UPDATE: I want to add a back pointer to each sample by holding the sample pointer in the DataSet. This is necessary for the processing algorithm that I use. I have a solution, but it seems fuzzy - the renumber () function - this ensures that the backpointers are valid.

+4
source share
1 answer

I do not know how to do what you ask - redefining mutators, not redefining them. However, using the class decorator, you can "automate" overriding versions (provided that each of them can be achieved by wrapping the corresponding method in the base class), so this is not so bad ...

Suppose, for example, that you want to add a “changed” flag, true, if the data may have been changed since the last call to .save (a method that saves data and sets self.modified to False).

Then...

 def wrapMethod(cls, n): f = getattr(cls, n) def wrap(self, *a): self.dirty = True return f(self, *a) return wrap def wrapListMutators(cls): for n in '''__setitem__ __delitem__ __iadd__ __imul__ append extend insert pop remove reverse sort'''.split(): f = wrapMethod(cls, n) setattr(cls, n, f) return cls @wrapListMutators class DataSet(list): dirty = False def save(self): self.dirty = False 

This syntax requires Python 2.6 or better, but in earlier versions of Python (which only support decoders in def statements, not class expressions or even very old ones that don't support decorators at all), you just need to change the very last part ( class statement ) so that:

 class DataSet(list): dirty = False def save(self): self.dirty = False DataSet = wrapListMutators(DataSet) 

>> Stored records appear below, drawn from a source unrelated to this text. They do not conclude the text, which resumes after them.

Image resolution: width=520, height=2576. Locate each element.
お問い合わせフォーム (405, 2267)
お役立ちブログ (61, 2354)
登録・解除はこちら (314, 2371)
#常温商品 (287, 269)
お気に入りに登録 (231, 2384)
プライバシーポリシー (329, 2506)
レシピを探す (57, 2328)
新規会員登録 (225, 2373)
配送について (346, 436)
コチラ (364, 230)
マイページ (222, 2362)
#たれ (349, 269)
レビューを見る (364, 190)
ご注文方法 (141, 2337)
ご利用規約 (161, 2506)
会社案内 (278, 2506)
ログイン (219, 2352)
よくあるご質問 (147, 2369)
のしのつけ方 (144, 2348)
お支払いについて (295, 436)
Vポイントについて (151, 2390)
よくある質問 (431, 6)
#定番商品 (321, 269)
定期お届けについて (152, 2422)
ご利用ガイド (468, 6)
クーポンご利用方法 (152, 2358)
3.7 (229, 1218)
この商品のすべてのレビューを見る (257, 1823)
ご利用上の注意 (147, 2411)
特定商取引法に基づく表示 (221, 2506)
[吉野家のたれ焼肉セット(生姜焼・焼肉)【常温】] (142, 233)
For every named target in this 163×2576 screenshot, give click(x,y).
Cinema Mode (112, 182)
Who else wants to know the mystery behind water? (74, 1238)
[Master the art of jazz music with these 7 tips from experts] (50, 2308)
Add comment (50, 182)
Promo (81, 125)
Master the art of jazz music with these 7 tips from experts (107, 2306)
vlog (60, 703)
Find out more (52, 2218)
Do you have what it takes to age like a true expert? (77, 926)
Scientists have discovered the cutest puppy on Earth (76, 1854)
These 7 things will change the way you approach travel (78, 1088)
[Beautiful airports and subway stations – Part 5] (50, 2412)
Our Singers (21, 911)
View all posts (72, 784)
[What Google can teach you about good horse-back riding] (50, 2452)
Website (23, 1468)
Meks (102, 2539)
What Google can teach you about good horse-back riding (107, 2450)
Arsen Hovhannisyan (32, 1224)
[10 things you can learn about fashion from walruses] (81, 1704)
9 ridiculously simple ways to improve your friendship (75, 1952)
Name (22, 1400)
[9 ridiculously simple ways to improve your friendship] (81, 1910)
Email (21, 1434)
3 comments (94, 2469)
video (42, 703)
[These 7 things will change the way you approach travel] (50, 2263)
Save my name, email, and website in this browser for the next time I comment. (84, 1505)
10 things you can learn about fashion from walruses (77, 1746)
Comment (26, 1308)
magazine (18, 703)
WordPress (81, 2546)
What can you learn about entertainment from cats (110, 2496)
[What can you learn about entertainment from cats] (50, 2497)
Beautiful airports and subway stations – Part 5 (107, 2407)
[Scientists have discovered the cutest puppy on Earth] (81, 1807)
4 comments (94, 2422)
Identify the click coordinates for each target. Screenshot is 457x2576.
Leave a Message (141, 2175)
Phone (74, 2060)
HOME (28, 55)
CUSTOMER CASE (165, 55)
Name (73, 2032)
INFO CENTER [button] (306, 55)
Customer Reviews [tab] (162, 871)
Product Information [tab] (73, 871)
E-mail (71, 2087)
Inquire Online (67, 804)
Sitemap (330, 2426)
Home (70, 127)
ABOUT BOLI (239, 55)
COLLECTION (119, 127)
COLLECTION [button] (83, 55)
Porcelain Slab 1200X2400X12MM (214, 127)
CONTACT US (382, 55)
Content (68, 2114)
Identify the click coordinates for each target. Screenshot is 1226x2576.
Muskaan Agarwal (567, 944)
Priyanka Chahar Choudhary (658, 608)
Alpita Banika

IOW, the neat decorator syntax is just a small amount of sugar syntax on top of a regular function call that takes a class as an argument and reassigns it.

Edit: Now that you have edited your question to clarify your exact requirements, save the bp field on each element, so for all i , theset[i].bp == i - it’s easier to weigh the pro and con of the different approaches.

You can adapt the approach that I sketched, but instead of assigning self.dirty before calling the wrapped method, you should call self.renumber() after it, that is:

 def wrapMethod(cls, n): f = getattr(cls, n) def wrap(self, *a): temp = f(self, *a) self.renumber() return temp return wrap 

this meets your stated requirements, but in many cases it will do a lot more work than necessary: ​​for example, when you append an element, it will uselessly “recount” all existing ones (to the same values ​​that they already had), but how can any fully automated approach to “know” which items, if any, should .bp without O(N) effort? At least he should look at each of them (since you do not want to code separately, for example, append vs insert & c), and that is already O(N) .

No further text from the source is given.